By Richard Mabey Jr.
I hold my father’s Holy Bible with sacred trust. This the very same Holy Bible that my dad carried with him all throughout his time of service in the Seventh Army Air Corps, during the Second World War. It is a pocket-size Bible. Dad wrote his name on the inside of this Bible, when he was going through basic training at Fort McClellan in Anniston, Alabama.
The church that my dad most likely attended at Fort McClellan is still standing. From looking at pictures of it, as it looks now, it has a most eerie and haunting quality. It stirs my imagination that my dad stepped into this church, at the age of 17, when he was enduring his eight weeks of basic training at this landmark army base.
After Dad completed his basic training, he was given a time of a short leave to return home to Lincoln Park, to spend a few days with his family. During his leave, he brought his pocket-size Holy Bible with him. On the one and only Sunday that he had on his time of leave, he visited his brother Earl and Earl’s wife, Eleanor, for lunch. Before lunch, Uncle Earl and Dad took a walk outside across the front lawn. It was then that my dad saw my mom for the first time. She was sitting on the rock wall in front of her house, just across the street from Uncle Earl’s home on Boonton Avenue in Boonton.
My dad often told this story to my sister, Patti, and I. He told how he read his little Bible every chance he got, when he was home on that short leave. For Dad really did not know, at that point in time, where he was destined to be sent. He often confided in me that yes, he was a bit frightened, but he was proud to serve his country.
When Dad was flown to Hickam Air Field, in Hawaii, he told me that he read his little Bible every night before going to sleep. There were rumors that the Japanese were planning another air attack upon Pearl Harbor and neighboring Hickam Field. Dad told me that every night, after he read his Bible, he earnestly prayed that peace would remain at Pearl Harbor and Hickam Air Field.

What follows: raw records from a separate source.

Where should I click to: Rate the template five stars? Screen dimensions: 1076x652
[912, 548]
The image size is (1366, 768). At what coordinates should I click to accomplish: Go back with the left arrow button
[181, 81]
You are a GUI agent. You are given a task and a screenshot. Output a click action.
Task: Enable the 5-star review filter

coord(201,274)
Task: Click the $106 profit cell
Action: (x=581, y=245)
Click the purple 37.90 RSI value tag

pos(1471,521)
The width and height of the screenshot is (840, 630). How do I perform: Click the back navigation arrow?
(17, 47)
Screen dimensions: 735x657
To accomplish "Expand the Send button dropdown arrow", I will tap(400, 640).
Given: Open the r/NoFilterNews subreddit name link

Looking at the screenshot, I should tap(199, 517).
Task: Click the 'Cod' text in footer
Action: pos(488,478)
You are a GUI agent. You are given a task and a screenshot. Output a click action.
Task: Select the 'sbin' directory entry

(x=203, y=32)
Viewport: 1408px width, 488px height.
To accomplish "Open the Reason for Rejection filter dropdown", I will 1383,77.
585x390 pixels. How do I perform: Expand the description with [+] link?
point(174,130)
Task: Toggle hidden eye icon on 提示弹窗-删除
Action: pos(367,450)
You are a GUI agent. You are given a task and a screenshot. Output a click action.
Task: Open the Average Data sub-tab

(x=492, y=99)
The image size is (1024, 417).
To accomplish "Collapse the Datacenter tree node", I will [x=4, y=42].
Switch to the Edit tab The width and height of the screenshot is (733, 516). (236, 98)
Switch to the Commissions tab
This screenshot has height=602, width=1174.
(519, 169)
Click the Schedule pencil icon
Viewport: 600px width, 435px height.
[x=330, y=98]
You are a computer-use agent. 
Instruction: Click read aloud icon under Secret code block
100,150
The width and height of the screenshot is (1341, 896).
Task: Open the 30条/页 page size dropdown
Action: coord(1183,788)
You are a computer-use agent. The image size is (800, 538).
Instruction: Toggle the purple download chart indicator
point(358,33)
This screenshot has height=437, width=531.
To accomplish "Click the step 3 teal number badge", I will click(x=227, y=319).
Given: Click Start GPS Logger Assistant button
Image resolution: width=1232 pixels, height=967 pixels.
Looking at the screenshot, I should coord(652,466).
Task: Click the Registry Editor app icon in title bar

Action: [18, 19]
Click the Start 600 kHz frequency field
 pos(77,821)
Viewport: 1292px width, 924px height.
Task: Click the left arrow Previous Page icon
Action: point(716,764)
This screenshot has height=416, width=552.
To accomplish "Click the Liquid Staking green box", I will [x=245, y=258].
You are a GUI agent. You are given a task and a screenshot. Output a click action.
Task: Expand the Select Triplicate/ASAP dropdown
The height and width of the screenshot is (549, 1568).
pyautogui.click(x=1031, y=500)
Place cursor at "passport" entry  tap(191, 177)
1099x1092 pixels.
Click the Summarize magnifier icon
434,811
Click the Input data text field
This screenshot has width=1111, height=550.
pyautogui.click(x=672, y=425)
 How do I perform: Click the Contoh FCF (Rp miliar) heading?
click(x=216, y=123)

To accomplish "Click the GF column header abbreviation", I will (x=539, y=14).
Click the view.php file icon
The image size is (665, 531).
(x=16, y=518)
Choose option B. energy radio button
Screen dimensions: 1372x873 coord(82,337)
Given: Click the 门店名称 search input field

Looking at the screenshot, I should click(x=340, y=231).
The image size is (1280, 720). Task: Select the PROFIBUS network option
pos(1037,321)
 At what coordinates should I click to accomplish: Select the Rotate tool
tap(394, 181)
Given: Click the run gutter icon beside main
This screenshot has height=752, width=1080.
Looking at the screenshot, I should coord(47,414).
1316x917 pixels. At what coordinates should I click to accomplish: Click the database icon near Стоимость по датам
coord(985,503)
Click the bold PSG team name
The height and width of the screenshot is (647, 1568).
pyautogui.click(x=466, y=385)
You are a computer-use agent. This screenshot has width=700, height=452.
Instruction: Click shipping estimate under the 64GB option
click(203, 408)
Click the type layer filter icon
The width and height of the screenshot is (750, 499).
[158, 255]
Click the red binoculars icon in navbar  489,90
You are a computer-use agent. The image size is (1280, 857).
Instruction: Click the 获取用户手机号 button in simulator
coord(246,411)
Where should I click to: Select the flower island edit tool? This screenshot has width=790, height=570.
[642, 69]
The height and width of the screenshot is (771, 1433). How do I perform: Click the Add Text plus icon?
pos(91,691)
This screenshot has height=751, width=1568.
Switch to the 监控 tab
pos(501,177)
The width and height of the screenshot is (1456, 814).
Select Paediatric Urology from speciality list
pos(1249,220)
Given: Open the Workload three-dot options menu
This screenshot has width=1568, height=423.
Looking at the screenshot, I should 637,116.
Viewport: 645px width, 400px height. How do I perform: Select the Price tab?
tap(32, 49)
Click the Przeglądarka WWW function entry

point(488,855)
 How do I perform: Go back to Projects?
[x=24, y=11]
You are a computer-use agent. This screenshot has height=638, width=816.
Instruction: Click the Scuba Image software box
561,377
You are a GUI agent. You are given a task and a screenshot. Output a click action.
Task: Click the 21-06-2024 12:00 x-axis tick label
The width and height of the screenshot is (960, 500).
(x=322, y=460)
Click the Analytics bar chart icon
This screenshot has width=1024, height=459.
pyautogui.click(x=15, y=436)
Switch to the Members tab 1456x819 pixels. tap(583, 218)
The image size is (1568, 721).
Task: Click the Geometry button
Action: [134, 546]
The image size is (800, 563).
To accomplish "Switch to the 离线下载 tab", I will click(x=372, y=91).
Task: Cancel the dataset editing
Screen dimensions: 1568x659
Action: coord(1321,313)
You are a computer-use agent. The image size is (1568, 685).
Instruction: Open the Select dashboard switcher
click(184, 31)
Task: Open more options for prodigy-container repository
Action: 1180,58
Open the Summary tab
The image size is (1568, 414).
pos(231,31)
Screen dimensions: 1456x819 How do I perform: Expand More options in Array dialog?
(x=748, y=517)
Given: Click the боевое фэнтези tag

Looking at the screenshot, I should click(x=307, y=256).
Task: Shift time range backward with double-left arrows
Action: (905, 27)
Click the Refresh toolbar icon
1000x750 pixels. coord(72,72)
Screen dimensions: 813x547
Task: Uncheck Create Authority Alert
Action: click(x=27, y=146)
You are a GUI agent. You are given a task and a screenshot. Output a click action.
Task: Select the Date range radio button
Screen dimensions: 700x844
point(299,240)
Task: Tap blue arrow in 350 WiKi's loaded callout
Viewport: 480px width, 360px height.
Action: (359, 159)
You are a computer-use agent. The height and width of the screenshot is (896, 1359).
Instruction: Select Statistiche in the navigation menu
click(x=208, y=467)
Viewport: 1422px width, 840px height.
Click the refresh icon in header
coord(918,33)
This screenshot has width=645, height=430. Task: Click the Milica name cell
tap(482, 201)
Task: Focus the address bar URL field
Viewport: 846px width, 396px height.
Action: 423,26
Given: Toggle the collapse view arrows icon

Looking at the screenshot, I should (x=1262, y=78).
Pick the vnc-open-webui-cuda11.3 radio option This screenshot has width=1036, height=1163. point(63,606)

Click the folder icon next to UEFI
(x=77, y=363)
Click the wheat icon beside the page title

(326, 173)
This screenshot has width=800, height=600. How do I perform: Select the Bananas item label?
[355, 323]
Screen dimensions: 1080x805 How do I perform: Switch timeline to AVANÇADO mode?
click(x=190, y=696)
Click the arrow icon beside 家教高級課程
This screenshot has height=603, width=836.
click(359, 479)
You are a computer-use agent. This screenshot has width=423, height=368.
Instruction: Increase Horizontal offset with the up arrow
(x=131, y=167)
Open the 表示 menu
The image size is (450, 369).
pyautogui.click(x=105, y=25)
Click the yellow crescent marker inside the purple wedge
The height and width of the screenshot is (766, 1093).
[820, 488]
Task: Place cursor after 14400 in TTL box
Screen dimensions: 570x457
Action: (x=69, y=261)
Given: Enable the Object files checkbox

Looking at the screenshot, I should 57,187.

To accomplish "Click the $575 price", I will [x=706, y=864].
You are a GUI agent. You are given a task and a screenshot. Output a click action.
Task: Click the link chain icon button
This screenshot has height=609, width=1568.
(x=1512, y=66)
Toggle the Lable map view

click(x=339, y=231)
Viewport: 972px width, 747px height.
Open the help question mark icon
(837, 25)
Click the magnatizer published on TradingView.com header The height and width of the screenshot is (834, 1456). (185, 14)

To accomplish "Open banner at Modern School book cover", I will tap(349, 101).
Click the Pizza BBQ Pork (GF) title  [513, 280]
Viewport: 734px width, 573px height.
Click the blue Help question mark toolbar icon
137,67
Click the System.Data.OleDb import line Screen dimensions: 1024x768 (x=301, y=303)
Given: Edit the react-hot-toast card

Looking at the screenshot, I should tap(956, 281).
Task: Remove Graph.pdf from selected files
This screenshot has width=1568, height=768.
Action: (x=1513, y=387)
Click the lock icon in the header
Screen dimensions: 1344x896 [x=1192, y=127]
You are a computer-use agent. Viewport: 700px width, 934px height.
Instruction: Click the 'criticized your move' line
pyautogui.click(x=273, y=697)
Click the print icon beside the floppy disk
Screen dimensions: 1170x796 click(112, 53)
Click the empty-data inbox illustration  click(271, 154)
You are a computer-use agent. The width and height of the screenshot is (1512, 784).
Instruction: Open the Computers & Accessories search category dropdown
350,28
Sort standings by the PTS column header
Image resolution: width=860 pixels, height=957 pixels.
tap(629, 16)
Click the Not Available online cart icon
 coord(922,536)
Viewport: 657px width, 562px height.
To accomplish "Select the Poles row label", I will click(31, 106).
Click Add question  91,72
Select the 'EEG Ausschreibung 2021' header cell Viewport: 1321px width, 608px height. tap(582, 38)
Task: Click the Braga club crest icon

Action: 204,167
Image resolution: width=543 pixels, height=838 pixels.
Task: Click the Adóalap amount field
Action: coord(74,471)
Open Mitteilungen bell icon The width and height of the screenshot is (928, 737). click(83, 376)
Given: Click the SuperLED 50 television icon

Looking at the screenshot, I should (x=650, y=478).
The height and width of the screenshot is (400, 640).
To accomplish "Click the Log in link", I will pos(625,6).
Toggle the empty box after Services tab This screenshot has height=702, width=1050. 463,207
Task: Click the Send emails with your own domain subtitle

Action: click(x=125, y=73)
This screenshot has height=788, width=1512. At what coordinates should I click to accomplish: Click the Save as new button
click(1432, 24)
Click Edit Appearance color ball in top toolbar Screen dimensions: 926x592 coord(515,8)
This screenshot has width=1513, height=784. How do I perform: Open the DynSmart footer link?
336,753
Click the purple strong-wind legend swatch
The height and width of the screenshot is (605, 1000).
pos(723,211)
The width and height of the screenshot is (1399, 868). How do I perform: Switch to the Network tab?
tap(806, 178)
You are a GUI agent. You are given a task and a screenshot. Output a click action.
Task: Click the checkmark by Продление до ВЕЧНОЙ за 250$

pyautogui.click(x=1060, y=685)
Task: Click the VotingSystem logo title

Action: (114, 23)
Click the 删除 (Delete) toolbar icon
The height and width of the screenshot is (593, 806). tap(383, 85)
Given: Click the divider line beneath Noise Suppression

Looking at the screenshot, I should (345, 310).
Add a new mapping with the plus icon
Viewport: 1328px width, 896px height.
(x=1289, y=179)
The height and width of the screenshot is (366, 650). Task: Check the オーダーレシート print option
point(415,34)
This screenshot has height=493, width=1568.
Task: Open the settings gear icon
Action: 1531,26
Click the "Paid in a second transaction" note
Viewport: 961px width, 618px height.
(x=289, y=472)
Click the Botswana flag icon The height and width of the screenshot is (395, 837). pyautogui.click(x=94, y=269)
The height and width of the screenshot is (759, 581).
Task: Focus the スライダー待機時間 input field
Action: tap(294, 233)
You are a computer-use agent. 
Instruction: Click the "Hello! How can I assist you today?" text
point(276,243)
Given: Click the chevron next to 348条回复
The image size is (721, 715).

Sometimes, when I hold my father’s Bible, that he read at Fort McClellan and then at Hickam Air Field, the tears fall down my cheeks. At best, I can only conjure up some idea of what my dad went through at age 18. When I was 18, I was attending college, dating my old girlfriend Penny, and my biggest fear was not being able to get a good grade in Biology class.
My father worked on airplanes at Hickam Air Field. Specifically, the P-51 Mustang Fighter Plane. Mostly, he changed the spark plugs on these mighty little fighting planes. Dad always called them “knuckle busters” because there was such little room to work in, on the engine of the old P-51.
When my dad was still on this side of Heaven’s Gate, he often told me that he kept his pocket-sized Bible under his pillow. He also often told me that, that was a good place to keep your Bible.
Now, at 67, I hold my father’s little Holy Bible with earnest reverence. I so dearly cherish my father’s Bible. The golden truth of the sacred scripture gave my father the courage and the strength to see through some tough times, both at Fort McClellan and Hickam Air Field. For, truly, it was not a bed of roses.
Whatever religion you hold to your heart, be faithful to the sacred scriptures of that faith. Try your very best to read even just a few passages every day. Sacred writings are a great source of inspiration and inner strength. Hold true to the sacred writings of your faith.